Sodium oleate-induced TG accumulation. TG accumulation inhibitory effects were screened as previous report [12]. Briefly, Cells were seeded at a density of 100,000 cells/mL on Corning 48-multiwell plates. After 24 h in culture, medium was exchanged for phenol red free-DMEM with or without Sodium oleate (200 µmol/L) in the presence or absence of the obtained isolates (30 µmol/L) from R. officinalis for another 48 h. Meanwhile, an anti-obesity drug, orlistat (5 µmol/L), was used as a positive control. Cells were then rinsed with phosphate buffered saline twice and 200 µL deionized water was added per well to get cell lysate by ultrasonication. Intracellular TG contents in the lysates were finally evaluated using a GPO-POD method as the kit protocol provided. Briefly, the method is based on the enzymatic hydrolysis of triglyceride to glycerol and free fatty acids by lipoprotein lipase. The glycerol is phosphorylated by adenosine triphosphate in the presence of glycerolkinase to form glycerol-3-phosphate and adenosine diphosphate. glycerol-3-phosphate is oxidized by glycerophosphate oxidase (GPO) to form dihydroxyacetone phosphate and hydrogen peroxide. Purple quinoneimine complex is produced by the peroxidase (POD) catalyzed coupling of and 4AAP and ESPAS with hydrogen peroxide. The final absorbance was monitored at 492 nm using a microplate reader (Molecular Devices, Sunnyvale, CA, USA). Concentration setting of test sample and orlistat were established by pre-test results. Under the concentration, there were no treatment-related changes in cell viability (Data not shown).

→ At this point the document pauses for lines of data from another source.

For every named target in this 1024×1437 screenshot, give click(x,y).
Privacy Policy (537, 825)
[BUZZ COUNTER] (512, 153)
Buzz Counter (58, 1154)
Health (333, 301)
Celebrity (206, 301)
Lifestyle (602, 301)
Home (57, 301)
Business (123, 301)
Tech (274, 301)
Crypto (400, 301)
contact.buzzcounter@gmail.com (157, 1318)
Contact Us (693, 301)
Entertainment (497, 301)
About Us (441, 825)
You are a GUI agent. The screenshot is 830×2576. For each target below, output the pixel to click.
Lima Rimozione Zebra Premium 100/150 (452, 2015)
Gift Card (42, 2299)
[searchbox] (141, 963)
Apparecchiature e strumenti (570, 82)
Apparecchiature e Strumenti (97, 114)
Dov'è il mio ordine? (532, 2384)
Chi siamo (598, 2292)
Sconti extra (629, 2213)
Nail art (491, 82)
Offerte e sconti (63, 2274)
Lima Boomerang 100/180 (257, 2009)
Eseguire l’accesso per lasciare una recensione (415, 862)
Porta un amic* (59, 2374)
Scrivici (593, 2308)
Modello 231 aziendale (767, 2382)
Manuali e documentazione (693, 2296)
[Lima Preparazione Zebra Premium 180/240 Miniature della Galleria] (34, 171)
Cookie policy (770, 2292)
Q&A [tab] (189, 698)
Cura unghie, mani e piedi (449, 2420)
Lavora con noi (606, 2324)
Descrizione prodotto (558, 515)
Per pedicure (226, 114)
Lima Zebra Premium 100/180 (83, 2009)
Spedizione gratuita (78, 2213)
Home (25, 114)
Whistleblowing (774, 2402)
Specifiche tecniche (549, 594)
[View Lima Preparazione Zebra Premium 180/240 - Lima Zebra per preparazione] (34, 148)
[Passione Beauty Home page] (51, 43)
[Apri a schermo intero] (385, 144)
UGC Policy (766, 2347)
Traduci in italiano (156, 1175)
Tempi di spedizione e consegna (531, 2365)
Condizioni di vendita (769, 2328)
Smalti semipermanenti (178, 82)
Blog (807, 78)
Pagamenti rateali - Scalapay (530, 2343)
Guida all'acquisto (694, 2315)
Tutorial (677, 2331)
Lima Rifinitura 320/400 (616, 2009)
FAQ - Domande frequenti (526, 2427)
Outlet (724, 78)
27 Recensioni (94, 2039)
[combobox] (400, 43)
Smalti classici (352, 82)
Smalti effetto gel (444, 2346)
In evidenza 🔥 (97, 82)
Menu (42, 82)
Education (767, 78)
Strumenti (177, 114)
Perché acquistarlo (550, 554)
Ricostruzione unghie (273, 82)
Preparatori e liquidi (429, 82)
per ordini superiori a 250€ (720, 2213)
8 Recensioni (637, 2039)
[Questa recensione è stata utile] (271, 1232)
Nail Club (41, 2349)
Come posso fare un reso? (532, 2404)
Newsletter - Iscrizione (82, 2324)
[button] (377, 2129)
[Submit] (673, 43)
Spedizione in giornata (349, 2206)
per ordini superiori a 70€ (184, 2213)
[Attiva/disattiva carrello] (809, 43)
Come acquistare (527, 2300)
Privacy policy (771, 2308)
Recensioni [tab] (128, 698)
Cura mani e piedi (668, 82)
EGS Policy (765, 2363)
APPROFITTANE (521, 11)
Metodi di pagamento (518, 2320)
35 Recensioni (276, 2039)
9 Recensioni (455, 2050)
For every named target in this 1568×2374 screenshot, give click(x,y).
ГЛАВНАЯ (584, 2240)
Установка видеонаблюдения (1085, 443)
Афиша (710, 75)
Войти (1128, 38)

Oil red O staining After a 48 h-treatment in 24-multiwell plates, cells were washed with phosphate-buffered saline (PBS) and fixed in 10% paraformaldehyde for 30 min at room temperature, followed by washing twice with deionized water and incubated in Oil Red O working solution (water at a 3:2 ratio of stock solution, which prepared by 0.5% Oil Red O dye in isopropanol) for 1 h. The unbound dye was removed by washing with 75% ethyl alcohol for once and images were immediately captured under an inverted phase contrast microscope (Leica, Wetzlar, Germany). For quantitative analysis, stained cells were then dissolved in isopropanol and absorbance was measured at 492 nm.

3.5. Statistical Analysis

Statistical analysis was performed using one-way ANOVA with the Tukey’s test for multiple comparisons. All data were expressed as mean ± S.E.M. and values of p < 0.05 were considered significant.

4. Conclusions

Taken together, 16 flavonoids (1–16) including two new ones, officinoflavonosides A (1) and B (2), were obtained from the aerial parts of R. officinalis. Among the known ones, 6, 10, and 13 were isolated from the rosmarinus genus for the first time, and the NMR data of 13 and 14 in DMSO-d₆ were reported for the first time. Their structures were elucidated by chemical and spectroscopic methods and their effects on TG accumulation were analyzed in HepG2 cells. The results showed that six kinds of flavonoids (compounds 3, 6, 7, 8, 9 and 11) together with the two novel ones (compounds 1 and 2) and seven kinds of other known isolates (compounds 17, 18, 19, 20, 23, 26 and 31) possessed significant inhibitory activities on TG accumulation in vitro. Among them, the activities of compounds 1 and 20 were comparable to that of orlistat, which suggested that these compounds contained in the R. officinalis might be involved in the lipid metabolism.